Ein 58-jähriger Patient mit neu festgestelltem Morbus Parkinson soll von Ihnen medikamentös behandelt werden. Was verordnen Sie?
-
2.
Nennen Sie das Mittel der Wahl für folgende Erkrankungen: Absencen, fokale Anfälle bei Metastasen, Restless-Legs-Syndrom, Grand-mal-Status, Myasthenia gravis, juvenile myoklonische Epilepsie, Rigor und Tremor unter einer Neuroleptikatherapie, Basistherapie der Multiplen Sklerose bei schubförmigem Verlauf.
Antworten:
-
1.
Therapie der Wahl sind D2-Agonisten (z.

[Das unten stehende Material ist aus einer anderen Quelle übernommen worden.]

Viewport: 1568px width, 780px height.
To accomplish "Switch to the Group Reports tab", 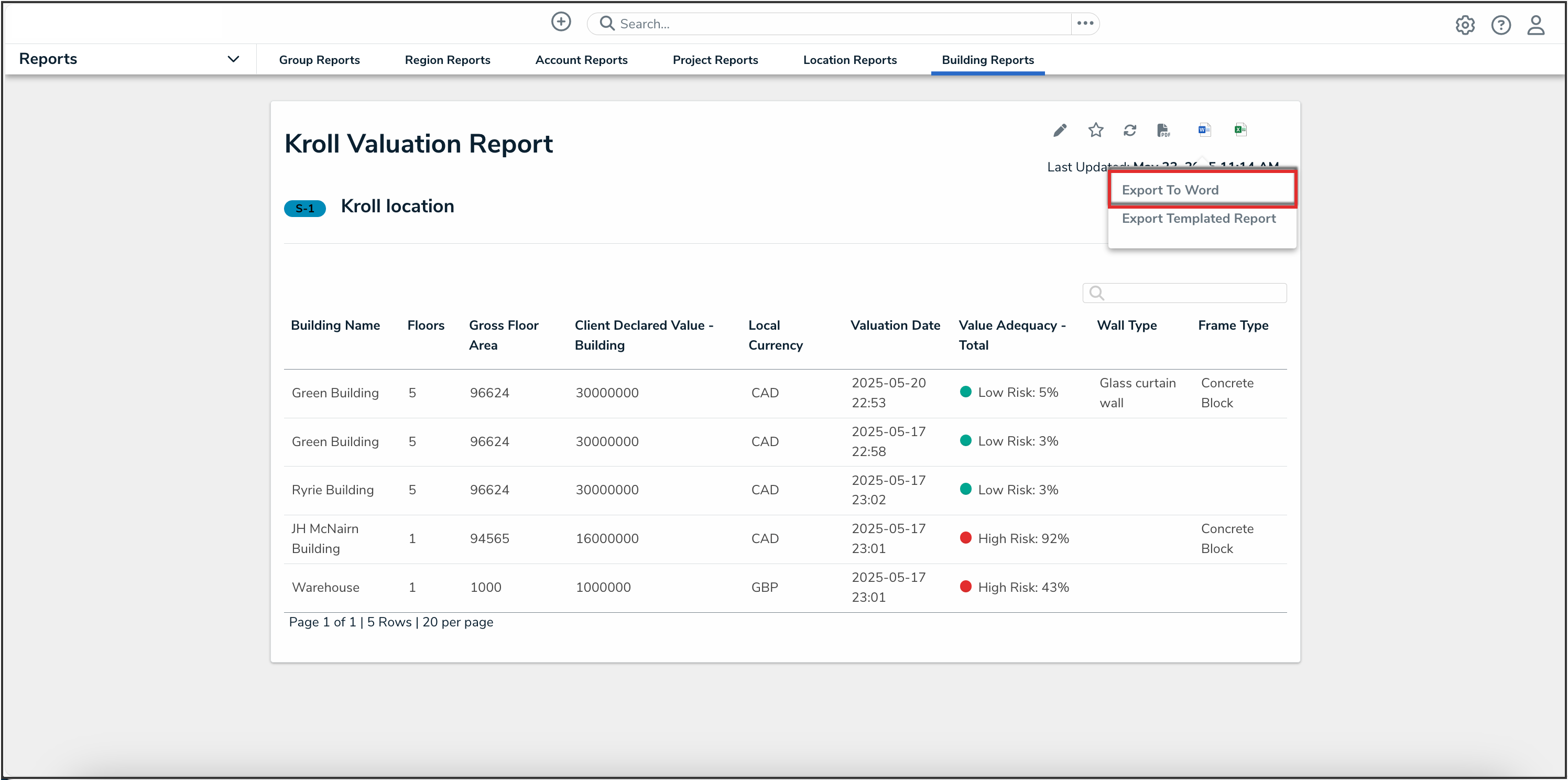I will point(319,60).
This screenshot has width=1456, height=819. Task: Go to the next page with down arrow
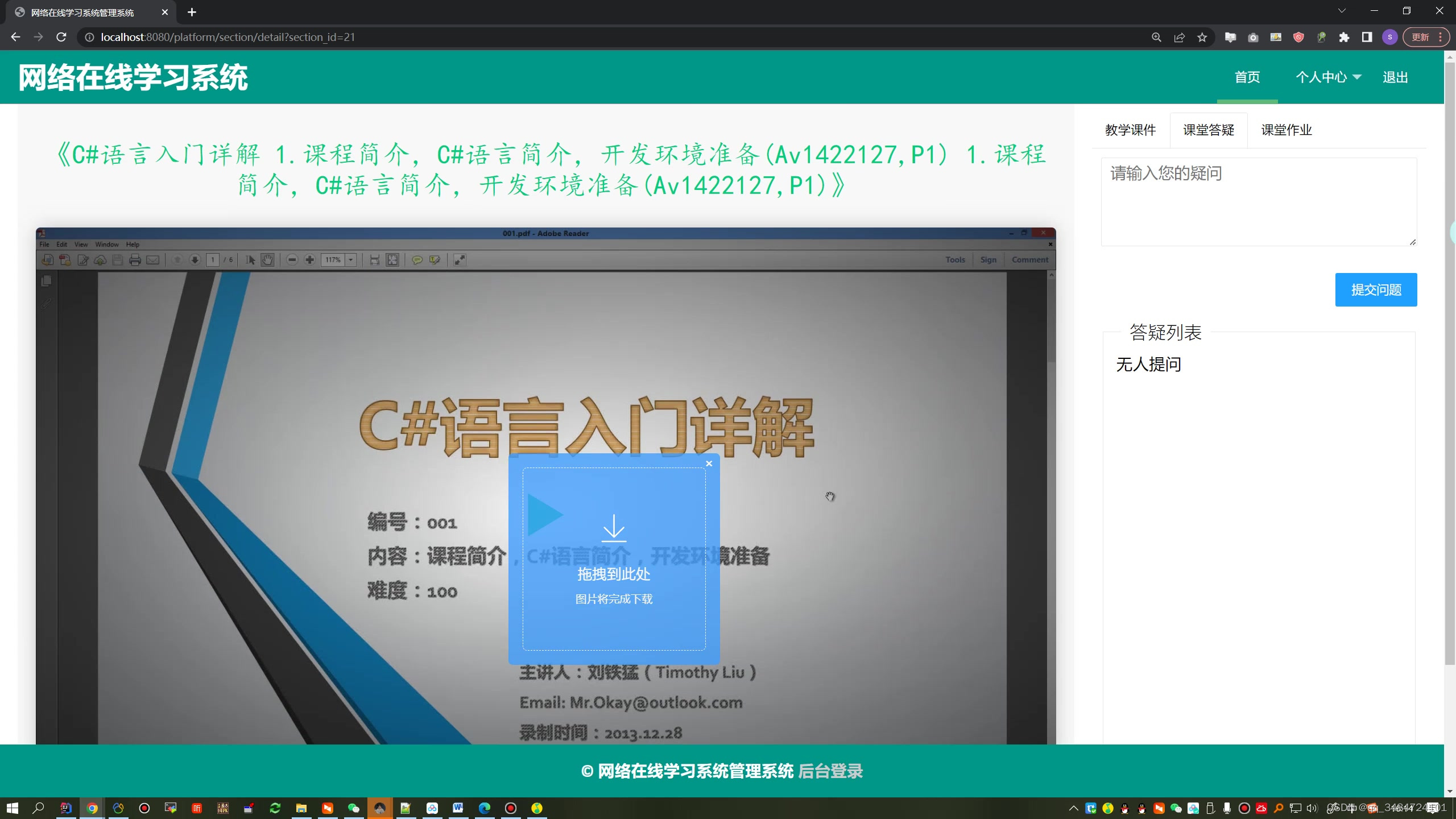coord(195,260)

B. Ropinirol).
-
2.
Absencen – Ethosuximid, fokale Anfälle bei Metastasen – Lamotrigin, Restless-Legs-Syndrom – L-Dopa, D2-Agonisten, Grand-mal-Status – Lorazepam i. v., Myasthenia gravis – Pyridostigmin + Prednisolon + Azathioprin, juvenile myoklonische Epilepsie – Valproat, Rigor und Tremor unter einer Neuroleptikatherapie – Biperiden, Basistherapie der Multiplen Sklerose bei schubförmigem Verlauf – Interferon β, Glatirameracetat.